Por Andrew Cohen

Nota del editor: Andrew Cohen es un popular escritor y periodista; escribe una columna para el sitio web The Ottawa Citizen. Su libro más reciente esTwo Days in June: John F. Kennedy and the 48 Hours that Made History

OTTAWA, Canadá (CNN)— Fue una sorpresa, aun cuando soy periodista, ir conduciendo por la calle Wellington, el solemne camino principal de la ciudad, y haber sido arrastrado por las caóticas consecuencias de un desastre. Iba a toda prisa a un estudio de televisión a media mañana y pasé por el Monumento a la Guerra Nacional unos minutos después del tiroteo. Un soldado había muerto.

La policía cerraba las calles, detenía el tránsito, gritaba órdenes, blandían ametralladoras con el dedo en el gatillo. Pronto habían levantado un cerco que duró hasta media tarde. Desde ese encierro empecé a escribir esto.

Esto no debería ocurrir en Canadá, mucho menos en Ottawa, su capital somnolienta y ensimismada.

Los centinelas no mueren en cumplimiento de su deber en el Monumento a la Guerra Nacional en esta temporada conmemorativa. Los políticos no se acurrucan para protegerse en las salas de los comités del Parlamento mientras los disparos resuenan en los corredores góticos. Los francotiradores no toman posiciones en los tejados cercanos en busca de hombres con armas largas.

Esto es Canadá, país que fue conocido como “el reino pacífico”. Ahora entendimos, al igual que tantos otros países, la terrible y fría realidad del siglo XXI: puede ocurrir aquí.

Cuando un pistolero mató a ese soldado solitario frente al monumento, cuando él (y sus posibles cómplices, en este momento no sabemos si los tenía, quiénes y cuántos eran) atravesó a toda prisa la entrada principal del Parlamento canadiense y empezó a disparar, algo cambió.

Cuando cientos de legisladores que habían asistido a las reuniones semanales de su partido empujaron las sillas de cuero y las mesas contra las puertas y se atrincheraron dentro de sus salones y oficinas, algo cambió.

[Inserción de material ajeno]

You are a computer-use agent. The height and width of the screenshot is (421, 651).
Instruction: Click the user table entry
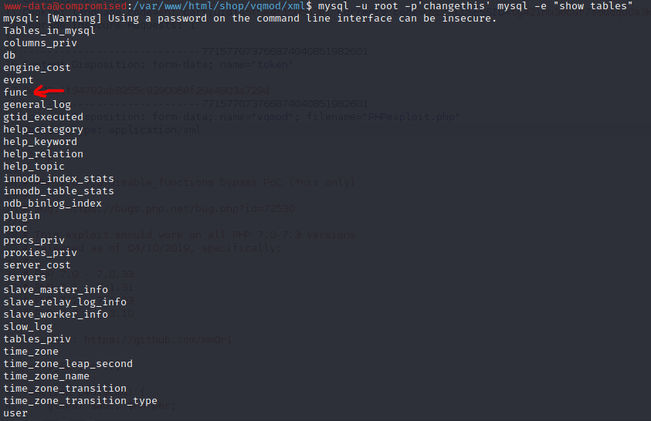[x=15, y=413]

Cuando el centro de la ciudad quedó cercado, se estableció un perímetro fuera del recinto parlamentario y más allá y miles de personas quedaron encerradas en sus oficinas y establecimientos, algo cambió.

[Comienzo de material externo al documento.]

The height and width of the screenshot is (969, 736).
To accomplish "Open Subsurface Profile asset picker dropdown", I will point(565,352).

Sería muy trillado decir (como muchos seguramente lo harán) que Canadá perdió su inocencia hoy. Canadá ciertamente no es inocente. Un país que marchó a las fauces de dos guerras mundiales y perdió 100,000 de sus hijos en Europa entiende algunas cosas. Esto se hace particularmente evidente en esta época del año, cuando los canadienses llevan amapolas rojas en sus solapas hasta el 11 de noviembre, el Día de la Conmemoración.

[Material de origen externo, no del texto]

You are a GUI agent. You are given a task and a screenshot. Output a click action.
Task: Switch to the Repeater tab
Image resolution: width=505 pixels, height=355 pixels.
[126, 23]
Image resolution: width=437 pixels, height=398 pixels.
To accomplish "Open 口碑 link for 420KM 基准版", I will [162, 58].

Sin embargo, podríamos decir que Canadá perdió su ignorancia hoy y probablemente una buena parte de su complacencia.

Este país ahora está escalofriantemente consciente de que aquí pueden ocurrir cosas malas, aún en la sede de su democracia. Muchos de nosotros pensábamos alegremente que no podía ocurrir o que no ocurriría. En 147 años de democracia, nunca hemos tenido una revolución, una guerra civil o una invasión. No hemos librado guerras de conquista en el extranjero, nunca hemos tenido colonias, nunca hemos luchado solos. Durante años fuimos los principales guardianes de la paz en el mundo y proyectábamos al exterior la sensación de compromiso que ponemos en práctica en casa.

Nuestra sociedad es abierta y diversa y cuenta con uno de los niveles de inmigración más altos del mundo. Tal vez pensábamos que éramos inmunes a las patologías y prejuicios locales y extranjeros. Eso no podía ocurrir aquí. No a nosotros.

Pero ¿por qué Canadá habría de ser inmune? Los canadienses lucharon en Afganistán. Pertenecemos a la OTAN e históricamente hemos sido aliados de Estados Unidos. A principios de octubre, nuestro Parlamento aprobó por votación la incorporación a la campaña aérea en contra del Estado Islámico en Iraq. Esta semana o la siguiente, nuestros aviones de guerra entrarán en acción en ese país.

No deberíamos sorprendernos. Ha habido indicios ominosos. Hace unos años se frustró una conspiración para hacer estallar el Parlamento y decapitar al primer ministro. En años más recientes, han aumentado los reportes de musulmanes canadienses “radicalizados” que se han unido a los yihadistas en Medio Oriente.

Si lo que ocurrió aquí es de hecho un atentado terrorista organizado (o incluso si es algo menor, basado simplemente en el fervor religioso o ideológico), es un recordatorio más de los peligros que siempre acompañan a una sociedad exitosa aunque compleja que aspira a tener un lugar en el mundo.

A diferencia de Estados Unidos, en Canadá hay pocos delitos violentos. Es uno de los países industrializados más seguros. En Toronto, Montreal y Vancouver, las tres mayores ciudades, pueden ocurrir y ocurren asesinatos y masacres. Pero son inusuales.

Ottawa es la cuarta mayor ciudad de Canadá y es la sede del gobierno. Es como Canberra en Australia o Sacramento en California. No es como Londres, París o Roma. Es un lugar provinciano cuyo alcalde cree que reemplazar una biblioteca pública en ruinas o construir un tren ligero, años después de que se ha hecho en otras ciudades en Canadá, es una idea audaz.

Así que es desconcertante, alarmante y triste que esto haya ocurrido aquí, de entre todos los lugares. Pero fue ingenuo pensar que un país de 35 millones de habitantes, que va rumbo a la guerra en Iraq, no se enfrentaría a esta clase de violencia algún día.

Ya nos ocurrió. Nuestra larga y dulce temporada de ignorancia ha terminado.

Las opiniones recogidas en este texto pertenecen exclusivamente a Andrew Cohen.